The overloads are anticipating not just a delegate (a Func or an Action) rather an Expression, because it allows to Hangfire to retrieve meta information about

the type on which
- the given method should be called
  - with what parameter(s)

Retrieving meta data

There is a class called Job which exposes several FromExpression overloads. All of them are calling this private method which does all the heavy lifting. It retrieves the type, method and argument meta data.

From the above example this FromExpression retrieves the following data:

type: System.Console, mscorlib
method: WriteLine
parameter type: System.String
argument: "Transparent!"

These information will be stored inside the Job's properties: Type, Method and Args.

Serializing meta info

The RecurringJobManager receives this job and passes to a transaction via a RecurringJobEntity wrapper to perform an update if the definition of the job has changed or it was not registered at all.

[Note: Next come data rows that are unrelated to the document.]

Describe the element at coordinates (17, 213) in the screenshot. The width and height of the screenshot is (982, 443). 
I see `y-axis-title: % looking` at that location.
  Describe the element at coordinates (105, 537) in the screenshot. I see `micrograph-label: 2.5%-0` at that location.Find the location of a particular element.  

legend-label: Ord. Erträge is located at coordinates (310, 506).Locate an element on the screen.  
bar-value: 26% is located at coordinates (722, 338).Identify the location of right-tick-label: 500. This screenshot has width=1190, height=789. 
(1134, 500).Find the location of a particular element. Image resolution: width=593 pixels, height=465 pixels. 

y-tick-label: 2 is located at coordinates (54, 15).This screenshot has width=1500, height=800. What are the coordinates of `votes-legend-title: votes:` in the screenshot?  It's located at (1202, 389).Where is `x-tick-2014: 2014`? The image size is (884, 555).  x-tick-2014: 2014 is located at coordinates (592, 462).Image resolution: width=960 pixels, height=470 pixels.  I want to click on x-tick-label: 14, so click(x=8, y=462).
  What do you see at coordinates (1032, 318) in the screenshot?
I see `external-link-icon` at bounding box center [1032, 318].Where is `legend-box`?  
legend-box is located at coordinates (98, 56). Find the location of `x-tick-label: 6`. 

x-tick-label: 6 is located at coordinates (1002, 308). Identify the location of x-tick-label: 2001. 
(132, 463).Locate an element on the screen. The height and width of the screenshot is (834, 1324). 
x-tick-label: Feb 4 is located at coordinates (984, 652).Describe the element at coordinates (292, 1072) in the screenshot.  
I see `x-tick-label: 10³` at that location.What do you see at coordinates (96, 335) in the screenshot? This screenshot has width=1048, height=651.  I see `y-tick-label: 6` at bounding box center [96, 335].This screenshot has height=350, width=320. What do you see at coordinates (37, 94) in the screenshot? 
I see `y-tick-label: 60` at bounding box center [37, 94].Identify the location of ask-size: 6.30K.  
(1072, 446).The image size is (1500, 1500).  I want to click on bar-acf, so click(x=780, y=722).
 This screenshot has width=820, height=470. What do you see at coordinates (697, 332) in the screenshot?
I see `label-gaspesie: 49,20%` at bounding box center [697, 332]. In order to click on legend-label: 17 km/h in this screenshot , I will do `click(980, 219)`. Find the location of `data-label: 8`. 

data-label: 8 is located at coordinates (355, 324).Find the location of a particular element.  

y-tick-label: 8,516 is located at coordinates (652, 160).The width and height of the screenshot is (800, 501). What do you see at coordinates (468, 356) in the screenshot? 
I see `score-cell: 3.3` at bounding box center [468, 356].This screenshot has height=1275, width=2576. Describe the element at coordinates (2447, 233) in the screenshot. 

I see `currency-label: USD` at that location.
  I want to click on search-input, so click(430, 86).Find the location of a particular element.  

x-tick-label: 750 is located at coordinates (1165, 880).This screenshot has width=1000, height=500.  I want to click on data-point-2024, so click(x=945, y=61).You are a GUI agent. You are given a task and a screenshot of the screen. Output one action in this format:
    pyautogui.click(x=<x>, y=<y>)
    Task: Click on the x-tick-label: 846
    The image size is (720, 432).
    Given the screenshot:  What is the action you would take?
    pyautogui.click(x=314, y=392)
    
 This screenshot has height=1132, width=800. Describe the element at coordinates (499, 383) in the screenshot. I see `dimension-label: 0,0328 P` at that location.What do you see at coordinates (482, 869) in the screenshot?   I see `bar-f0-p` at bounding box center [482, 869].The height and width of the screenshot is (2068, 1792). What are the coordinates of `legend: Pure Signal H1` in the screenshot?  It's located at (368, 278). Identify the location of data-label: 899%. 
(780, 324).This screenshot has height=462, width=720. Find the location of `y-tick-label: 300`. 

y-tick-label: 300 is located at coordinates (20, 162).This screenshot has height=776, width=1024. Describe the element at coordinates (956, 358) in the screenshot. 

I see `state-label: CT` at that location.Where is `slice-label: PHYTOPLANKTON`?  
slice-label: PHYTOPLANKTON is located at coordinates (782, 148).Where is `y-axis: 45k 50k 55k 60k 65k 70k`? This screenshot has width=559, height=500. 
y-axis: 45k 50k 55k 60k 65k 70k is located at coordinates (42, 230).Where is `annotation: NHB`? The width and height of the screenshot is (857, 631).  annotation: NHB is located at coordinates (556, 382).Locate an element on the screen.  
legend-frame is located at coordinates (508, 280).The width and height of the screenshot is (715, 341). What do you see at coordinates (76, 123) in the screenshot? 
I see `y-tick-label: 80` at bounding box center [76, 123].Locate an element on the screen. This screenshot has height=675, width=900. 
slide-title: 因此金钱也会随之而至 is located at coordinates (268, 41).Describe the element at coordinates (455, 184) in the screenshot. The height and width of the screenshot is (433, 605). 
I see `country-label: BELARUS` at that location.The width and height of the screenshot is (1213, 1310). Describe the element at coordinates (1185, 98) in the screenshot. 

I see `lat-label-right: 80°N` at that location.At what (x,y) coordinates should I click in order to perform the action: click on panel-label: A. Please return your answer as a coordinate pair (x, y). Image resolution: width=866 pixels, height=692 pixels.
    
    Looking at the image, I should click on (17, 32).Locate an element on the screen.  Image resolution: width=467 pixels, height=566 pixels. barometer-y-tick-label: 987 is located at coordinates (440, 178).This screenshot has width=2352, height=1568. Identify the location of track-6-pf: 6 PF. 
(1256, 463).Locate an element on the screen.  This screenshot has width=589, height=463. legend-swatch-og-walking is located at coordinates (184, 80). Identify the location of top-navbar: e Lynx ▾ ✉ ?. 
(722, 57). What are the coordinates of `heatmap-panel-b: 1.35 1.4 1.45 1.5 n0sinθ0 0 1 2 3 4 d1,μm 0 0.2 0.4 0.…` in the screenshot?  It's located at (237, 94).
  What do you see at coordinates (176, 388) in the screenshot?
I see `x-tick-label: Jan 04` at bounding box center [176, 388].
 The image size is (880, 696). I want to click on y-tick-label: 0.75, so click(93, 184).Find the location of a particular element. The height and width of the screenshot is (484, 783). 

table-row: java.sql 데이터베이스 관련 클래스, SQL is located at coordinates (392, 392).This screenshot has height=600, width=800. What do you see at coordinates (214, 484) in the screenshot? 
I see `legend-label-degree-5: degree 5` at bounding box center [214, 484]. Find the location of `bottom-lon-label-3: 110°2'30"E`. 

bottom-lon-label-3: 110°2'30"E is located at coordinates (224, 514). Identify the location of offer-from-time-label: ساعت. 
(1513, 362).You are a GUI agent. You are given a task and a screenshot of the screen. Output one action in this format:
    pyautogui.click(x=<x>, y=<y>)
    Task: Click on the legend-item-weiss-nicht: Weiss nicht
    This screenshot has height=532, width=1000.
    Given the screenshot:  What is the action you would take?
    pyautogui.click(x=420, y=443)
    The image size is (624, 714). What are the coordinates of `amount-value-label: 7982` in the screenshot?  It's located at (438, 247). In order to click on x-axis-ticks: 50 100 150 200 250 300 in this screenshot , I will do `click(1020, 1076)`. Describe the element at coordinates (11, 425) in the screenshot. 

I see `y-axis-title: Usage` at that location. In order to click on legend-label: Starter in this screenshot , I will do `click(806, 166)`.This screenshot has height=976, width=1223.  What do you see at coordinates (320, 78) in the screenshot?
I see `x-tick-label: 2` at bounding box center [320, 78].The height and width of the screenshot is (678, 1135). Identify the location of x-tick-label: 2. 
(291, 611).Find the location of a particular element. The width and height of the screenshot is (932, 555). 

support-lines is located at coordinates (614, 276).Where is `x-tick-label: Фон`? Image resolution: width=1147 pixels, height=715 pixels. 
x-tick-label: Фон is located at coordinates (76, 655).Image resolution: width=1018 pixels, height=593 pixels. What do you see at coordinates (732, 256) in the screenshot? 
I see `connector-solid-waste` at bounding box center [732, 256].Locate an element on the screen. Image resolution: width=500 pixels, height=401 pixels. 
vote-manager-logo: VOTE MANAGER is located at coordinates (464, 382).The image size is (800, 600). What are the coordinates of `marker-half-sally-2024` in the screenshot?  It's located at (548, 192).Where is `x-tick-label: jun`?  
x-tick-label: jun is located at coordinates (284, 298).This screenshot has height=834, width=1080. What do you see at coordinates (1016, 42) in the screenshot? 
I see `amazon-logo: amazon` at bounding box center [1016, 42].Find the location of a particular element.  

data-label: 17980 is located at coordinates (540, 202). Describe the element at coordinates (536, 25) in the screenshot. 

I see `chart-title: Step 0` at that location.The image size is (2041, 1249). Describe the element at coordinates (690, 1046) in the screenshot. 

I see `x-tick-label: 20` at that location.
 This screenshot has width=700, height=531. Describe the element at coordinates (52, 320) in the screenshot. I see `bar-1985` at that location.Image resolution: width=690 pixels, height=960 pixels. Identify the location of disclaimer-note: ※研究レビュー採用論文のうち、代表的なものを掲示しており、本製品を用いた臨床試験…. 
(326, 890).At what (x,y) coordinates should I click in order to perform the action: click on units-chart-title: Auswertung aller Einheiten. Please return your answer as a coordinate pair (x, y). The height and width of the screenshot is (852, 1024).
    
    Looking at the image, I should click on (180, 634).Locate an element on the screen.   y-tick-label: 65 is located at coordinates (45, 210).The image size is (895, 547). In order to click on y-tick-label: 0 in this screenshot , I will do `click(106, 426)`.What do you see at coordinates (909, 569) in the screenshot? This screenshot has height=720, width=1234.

Inside its GetChangedFields method is where the serialization is done via a JobHelper and a InvocationData classes. Under the hood they are using Newtonsoft's json.net to perform the serialization.

Back to our example, the serialized job (without the cron expression) looks something like this

{
   "t":"System.Console, mscorlib",
   "m":"WriteLine",
   "p":[
      "System.String"
   ],
   "a":[
      "Transparent!"
   ]
}

This is what persisted inside the database and read from it whenever the job needs to be triggered.

CodePudding user response：

I found the answer from the article itself. The core ATF framework just defines the type of tasks/callbacks it supports (e.g. Send email is a type of task) and creates corresponding SQS queues for them (for each task, there are multiple queues for different priorities).

The user (who schedules the task) does not provide function definition while scheduling the task. It only provides details of the function/callback that it wants to schedule. Those details will be pushed to the SQS queue and it's user's responsibility to create worker machines which listens for the specific type of tasks on SQS and also has the function/callback definition (e.g. the actual logic of sending email).

Therefore, there is no need to store the function definition in the database. Here's the exact section from the article that describes this: https://dropbox.tech/infrastructure/asynchronous-task-scheduling-at-dropbox#ownership-model

Ownership model
ATF is designed to be a self-serve framework for developers at Dropbox. The design is very intentional in driving an ownership model where lambda owners own all aspects of their lambdas’ operations. To promote this, all lambda worker clusters are owned by the lambda owners. They have full control over operations on these clusters, including code deployments and capacity management. Each executor process is bound to one lambda. Owners have the option of deploying multiple lambdas on their worker clusters simply by spawning new executor processes on their hosts.